Здесь опять должна выступить на первый план прогностическая способность первобытного человека. В условиях "поумнения" животных, при плохом качестве оружия (к животному надо было подобраться близко) смертельный риск на охоте и коллективный (требующий управления) ее характер вынуждали человека предварительно готовиться к ней.

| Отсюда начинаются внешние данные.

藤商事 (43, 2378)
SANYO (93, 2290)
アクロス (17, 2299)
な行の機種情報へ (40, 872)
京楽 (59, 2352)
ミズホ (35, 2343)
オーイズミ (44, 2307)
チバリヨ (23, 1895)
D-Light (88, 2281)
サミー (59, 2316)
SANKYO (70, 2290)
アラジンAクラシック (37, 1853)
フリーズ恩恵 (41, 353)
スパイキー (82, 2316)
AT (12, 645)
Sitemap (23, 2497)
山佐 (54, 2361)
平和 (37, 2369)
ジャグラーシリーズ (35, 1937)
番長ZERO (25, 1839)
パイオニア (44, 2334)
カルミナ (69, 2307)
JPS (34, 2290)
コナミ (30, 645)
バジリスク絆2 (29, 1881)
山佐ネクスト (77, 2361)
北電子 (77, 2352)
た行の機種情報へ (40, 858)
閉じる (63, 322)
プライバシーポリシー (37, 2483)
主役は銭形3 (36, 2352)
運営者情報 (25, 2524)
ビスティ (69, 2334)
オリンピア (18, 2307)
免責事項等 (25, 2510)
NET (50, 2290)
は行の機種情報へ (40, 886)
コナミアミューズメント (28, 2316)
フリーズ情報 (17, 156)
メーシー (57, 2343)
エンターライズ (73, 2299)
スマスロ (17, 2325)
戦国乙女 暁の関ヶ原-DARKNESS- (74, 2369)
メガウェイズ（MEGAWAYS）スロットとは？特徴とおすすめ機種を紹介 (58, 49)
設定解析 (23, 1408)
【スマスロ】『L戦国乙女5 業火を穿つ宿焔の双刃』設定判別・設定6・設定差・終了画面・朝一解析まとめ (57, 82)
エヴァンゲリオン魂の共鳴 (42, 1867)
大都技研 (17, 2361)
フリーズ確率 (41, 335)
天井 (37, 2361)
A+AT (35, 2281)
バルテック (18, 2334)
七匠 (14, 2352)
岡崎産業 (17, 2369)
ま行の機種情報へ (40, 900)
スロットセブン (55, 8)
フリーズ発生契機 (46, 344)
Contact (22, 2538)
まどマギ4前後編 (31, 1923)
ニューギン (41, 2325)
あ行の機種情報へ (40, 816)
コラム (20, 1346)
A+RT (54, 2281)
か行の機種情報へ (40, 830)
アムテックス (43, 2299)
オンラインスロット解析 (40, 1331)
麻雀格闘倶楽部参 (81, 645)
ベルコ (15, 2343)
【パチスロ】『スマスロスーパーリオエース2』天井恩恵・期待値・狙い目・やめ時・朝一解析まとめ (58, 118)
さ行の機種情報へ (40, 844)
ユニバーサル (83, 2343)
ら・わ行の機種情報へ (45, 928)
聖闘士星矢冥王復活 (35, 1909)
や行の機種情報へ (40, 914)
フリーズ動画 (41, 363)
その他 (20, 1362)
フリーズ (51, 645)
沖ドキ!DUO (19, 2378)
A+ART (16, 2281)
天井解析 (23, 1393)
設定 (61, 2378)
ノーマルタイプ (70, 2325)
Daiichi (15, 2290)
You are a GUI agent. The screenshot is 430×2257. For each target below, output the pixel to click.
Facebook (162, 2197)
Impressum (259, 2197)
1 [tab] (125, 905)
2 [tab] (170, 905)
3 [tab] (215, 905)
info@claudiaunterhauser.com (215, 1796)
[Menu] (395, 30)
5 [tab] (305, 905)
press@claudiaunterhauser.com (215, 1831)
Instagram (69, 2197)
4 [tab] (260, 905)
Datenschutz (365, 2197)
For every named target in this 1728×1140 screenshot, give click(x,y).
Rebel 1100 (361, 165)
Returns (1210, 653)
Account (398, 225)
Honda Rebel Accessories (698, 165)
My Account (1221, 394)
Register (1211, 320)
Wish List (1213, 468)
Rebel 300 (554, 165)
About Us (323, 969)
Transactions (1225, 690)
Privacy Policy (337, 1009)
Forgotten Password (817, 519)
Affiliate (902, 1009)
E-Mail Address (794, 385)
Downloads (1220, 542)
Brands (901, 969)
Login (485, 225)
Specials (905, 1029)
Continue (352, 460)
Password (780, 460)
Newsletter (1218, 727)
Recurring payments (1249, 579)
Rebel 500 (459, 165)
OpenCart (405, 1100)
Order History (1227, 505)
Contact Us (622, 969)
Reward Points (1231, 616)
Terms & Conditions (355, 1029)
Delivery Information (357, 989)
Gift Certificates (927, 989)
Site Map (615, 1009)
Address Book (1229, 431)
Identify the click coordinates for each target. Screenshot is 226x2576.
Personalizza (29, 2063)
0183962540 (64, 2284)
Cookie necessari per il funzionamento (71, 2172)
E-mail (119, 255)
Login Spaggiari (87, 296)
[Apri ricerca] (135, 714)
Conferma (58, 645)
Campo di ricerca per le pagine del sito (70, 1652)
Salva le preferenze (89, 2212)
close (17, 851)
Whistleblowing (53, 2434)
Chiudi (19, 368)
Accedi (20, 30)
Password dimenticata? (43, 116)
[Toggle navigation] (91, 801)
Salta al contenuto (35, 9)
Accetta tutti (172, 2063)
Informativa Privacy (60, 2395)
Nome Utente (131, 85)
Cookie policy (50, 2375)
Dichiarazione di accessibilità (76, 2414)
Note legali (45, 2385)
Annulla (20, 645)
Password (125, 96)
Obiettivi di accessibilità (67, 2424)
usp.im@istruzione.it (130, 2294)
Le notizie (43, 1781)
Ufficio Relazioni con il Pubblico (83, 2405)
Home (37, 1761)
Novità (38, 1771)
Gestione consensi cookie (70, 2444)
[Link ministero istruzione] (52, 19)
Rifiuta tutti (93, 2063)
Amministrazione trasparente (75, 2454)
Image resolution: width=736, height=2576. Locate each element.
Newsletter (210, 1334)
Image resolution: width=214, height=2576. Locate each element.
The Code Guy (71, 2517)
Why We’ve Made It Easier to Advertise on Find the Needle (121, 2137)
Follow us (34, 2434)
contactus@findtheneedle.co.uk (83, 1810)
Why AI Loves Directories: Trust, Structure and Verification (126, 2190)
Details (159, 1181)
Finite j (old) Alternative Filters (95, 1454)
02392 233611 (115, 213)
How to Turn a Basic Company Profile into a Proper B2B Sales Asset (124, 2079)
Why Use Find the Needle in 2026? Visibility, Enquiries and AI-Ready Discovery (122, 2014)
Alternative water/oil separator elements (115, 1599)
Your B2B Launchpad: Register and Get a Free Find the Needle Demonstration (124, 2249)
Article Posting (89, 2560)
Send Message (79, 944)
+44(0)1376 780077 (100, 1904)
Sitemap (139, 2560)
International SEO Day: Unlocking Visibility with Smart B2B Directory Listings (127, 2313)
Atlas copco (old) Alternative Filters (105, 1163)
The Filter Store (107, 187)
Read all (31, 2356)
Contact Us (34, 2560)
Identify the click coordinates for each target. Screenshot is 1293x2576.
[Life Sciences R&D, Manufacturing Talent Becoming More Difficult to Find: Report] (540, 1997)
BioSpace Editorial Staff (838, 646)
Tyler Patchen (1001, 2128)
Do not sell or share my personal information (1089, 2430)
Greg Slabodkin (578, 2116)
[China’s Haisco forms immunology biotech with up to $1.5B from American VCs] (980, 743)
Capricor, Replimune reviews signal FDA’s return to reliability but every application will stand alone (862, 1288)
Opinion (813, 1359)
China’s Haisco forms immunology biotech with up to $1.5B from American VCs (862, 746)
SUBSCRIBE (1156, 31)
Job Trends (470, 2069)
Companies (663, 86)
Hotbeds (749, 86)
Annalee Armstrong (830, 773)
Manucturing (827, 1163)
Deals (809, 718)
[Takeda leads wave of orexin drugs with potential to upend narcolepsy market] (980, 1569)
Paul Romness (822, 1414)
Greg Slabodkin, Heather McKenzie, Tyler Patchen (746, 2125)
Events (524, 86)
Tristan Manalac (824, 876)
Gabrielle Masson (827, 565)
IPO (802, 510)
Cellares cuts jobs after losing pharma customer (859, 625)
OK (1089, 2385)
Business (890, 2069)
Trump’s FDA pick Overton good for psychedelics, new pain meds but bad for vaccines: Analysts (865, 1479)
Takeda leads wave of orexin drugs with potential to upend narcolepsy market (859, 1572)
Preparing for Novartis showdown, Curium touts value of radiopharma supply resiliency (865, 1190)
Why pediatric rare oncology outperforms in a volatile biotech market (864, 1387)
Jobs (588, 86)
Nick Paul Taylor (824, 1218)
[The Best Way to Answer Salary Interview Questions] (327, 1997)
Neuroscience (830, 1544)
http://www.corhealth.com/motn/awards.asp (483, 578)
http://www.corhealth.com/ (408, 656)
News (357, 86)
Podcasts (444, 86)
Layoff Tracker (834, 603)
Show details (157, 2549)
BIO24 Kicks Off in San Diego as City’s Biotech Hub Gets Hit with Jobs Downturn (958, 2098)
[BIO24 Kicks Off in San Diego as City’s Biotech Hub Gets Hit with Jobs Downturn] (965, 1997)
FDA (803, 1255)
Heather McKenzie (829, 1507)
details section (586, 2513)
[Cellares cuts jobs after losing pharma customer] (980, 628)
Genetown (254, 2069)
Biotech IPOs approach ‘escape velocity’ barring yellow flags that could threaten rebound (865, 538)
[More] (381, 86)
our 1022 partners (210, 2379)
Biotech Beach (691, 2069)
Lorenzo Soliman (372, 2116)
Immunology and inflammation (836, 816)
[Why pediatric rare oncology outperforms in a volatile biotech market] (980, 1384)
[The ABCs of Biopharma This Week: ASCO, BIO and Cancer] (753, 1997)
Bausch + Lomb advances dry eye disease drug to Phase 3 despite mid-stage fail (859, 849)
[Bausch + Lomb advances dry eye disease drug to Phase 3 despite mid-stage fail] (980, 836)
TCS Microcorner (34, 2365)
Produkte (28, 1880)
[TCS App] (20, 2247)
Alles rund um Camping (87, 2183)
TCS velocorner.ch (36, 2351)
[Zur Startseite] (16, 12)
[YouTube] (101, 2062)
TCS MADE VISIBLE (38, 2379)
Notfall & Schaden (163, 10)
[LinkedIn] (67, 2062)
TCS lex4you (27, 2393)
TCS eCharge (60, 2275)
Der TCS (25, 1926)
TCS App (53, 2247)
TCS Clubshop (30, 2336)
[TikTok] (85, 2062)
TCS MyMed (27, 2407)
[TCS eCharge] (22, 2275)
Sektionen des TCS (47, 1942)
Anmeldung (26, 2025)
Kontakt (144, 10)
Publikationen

Необходимым условием такой подготовки должно было явиться умственное расчленение всей деятельности по решению некоторой поведенческой задачи на отдельные действия: это могло произойти уже в наличной трудовой ситуации, когда вожак племени руководит деятельностью коллектива, отдавая команды к тому или иному действию. Перенос же деятельности в воображаемую ситуацию еще более обострил необходимость в членении деятельности на действия и операции и в осознании их связи в соответствующей целостности. На это обстоятельство обращает внимание А.Н. Леонтьев: «Естественными предпосылками этого вычленения отдельных операций и приобретения ими в индивидуальной деятельности известной самостоятельности являются, по-видимому, два следующих главных (хотя и не единственных) момента. Один из них – это нередко современый характер инстинктивной деятельности и наличие примитивной "иерархии" отношений между особями, наблюдаемый в обществах высших животных, например обезьян. Другой важный момент – это выделение в деятельности животных, еще продолжающей сохранять всю свою цельность, двух различных фаз – фазы подготовления и фазы осуществления, которые могут значительно отодвигаться друг от друга во времени"[15]. Подготовка к охоте и нападению на враждебное племя, очевидно, должна была состоять как минимум в распределении ролей между воинами-охотниками, в обучении при необходимости нужным действиям, в планировании охоты (нападения), т.е. в распределении действий во времени (какие действия должны выполняться одновременно, какие – последовательно).

15

^'Леонтьев А.Н. Проблемы развития психики. М., 1972, с 271.